There were frantic letters from everywhere; the one before him was from the Archpriest of the Great Temple of Hos-Agrys. News of Gormoth’s defeat was spreading rapidly, and with it rumors that Prince Ptosphes, who had defeated him, was making his own fireseed. Agents-inquisitory were reporting that the ingredients, and even the proportions, were being bandied about in taverns; it would take an army of assassins to deal with everybody who seemed to know them. Even a pestilence couldn’t wipe out everybody who knew at least some of the secret. Oddly, it was even better known in far northern Zygros City than elsewhere. And they all wanted him to tell them how to check the spread of such knowledge.
Curse and blast them! Did they have to ask him about anything? Couldn’t any of them think for themselves?
He opened his eyes. Why, admit it; better that than try to deny what would soon be proven everywhere. Let everyone in Styphon’s House, even the lay Guardsmen, know the full secret, but for those outside, and for the few believers within, insist that special rites and prayers, known only to the yellow-robes of the Inner Circle, were essential.
But why? Soon it would be known that fireseed made by unconsecrated hands would fire just as well, and to judge from Prince Ptosphes’s sample, with more force and less fouling.
Well, there were devils, malignant spirits of the netherworld; everybody knew that. He smiled, imagining them thronging about—scrawny bodies, bat-wings, bristling beards, clawed and fanged. In fireseed, there were many—they made it explode—and only the prayers of anointed priests of Styphon could slay them. If fireseed were made without the aid of Styphon, the devils would be set free as soon as the fireseed burned, to work manifold evils and frights in the world of men. And, of course, the curse of Styphon was upon any who presumed profanely to make fireseed.
But Ptosphes had made fireseed, and he had pillaged a temple-farm, and put consecrated priests cruelly to death, and then he had defeated the army of Gormoth, which had marched under Styphon’s blessing. How about that?
But wait! Gormoth himself was no better than Ptosphes. He too had made fireseed—both Krastokles and Vyblos were positive of that. And Gormoth had blasphemed Styphon and despitefully used a holy archpriest, and forced a hundred thousand ounces of silver out of the Nostor temple, at as close to pistol-point as made no difference.
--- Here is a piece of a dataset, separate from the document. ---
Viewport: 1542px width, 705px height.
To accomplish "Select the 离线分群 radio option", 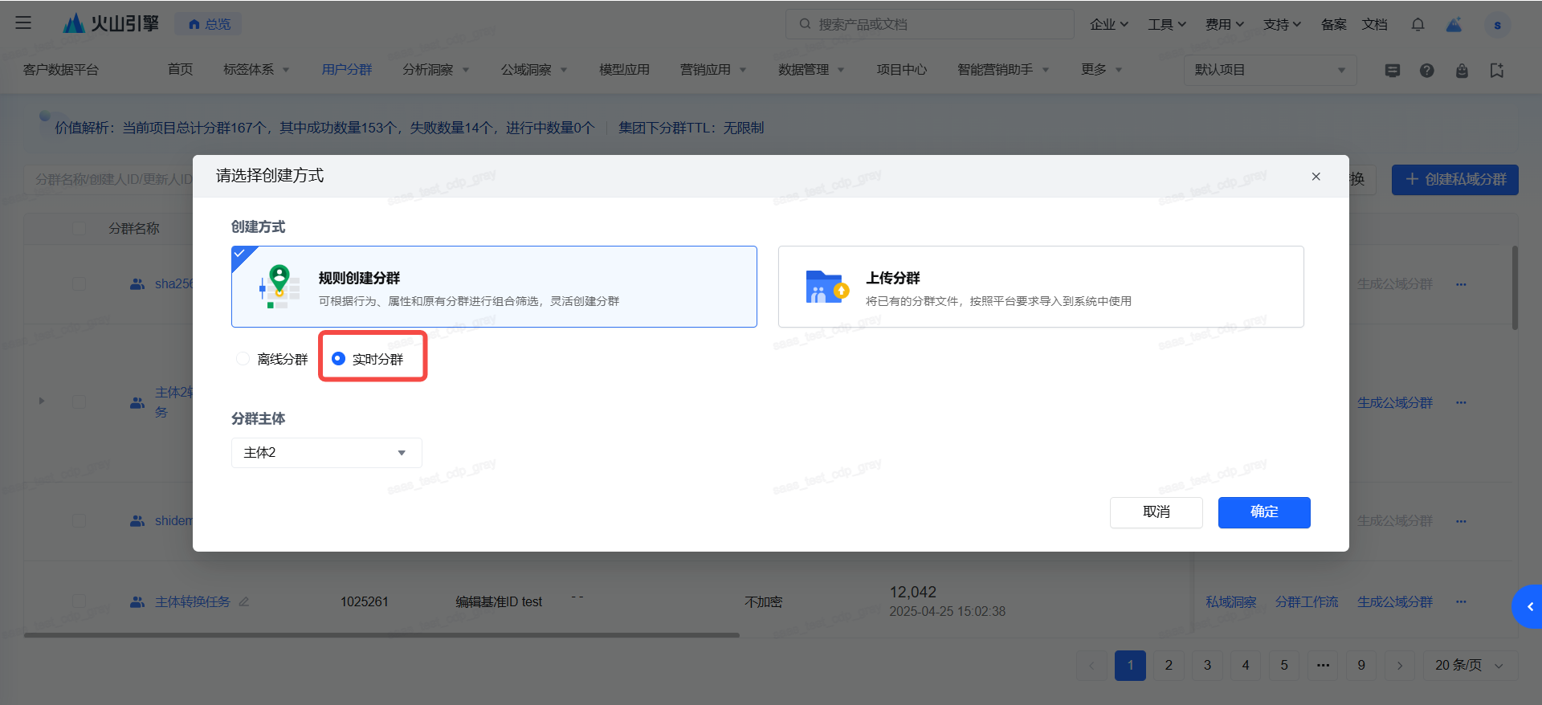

To be sure, most of that had happened after the day of battle, but outside Nostor who knew that? Gormoth, he decided, had suffered defeat for his sins.
He was smiling happily now, wondering why he hadn’t thought of that before. And what was known in Nostor would matter little more than what was known in Hostigos before long. Both would have to be destroyed utterly.
He wondered how many more Princedoms he would have to doom to fire and sword. Not too many—a few sharp examples at the start ought to be enough. Maybe just Hostigos and Nostor, and Sarrask of Sask and Balthar of Beshta could attend to both. An idea began to seep up in his mind, and he smiled.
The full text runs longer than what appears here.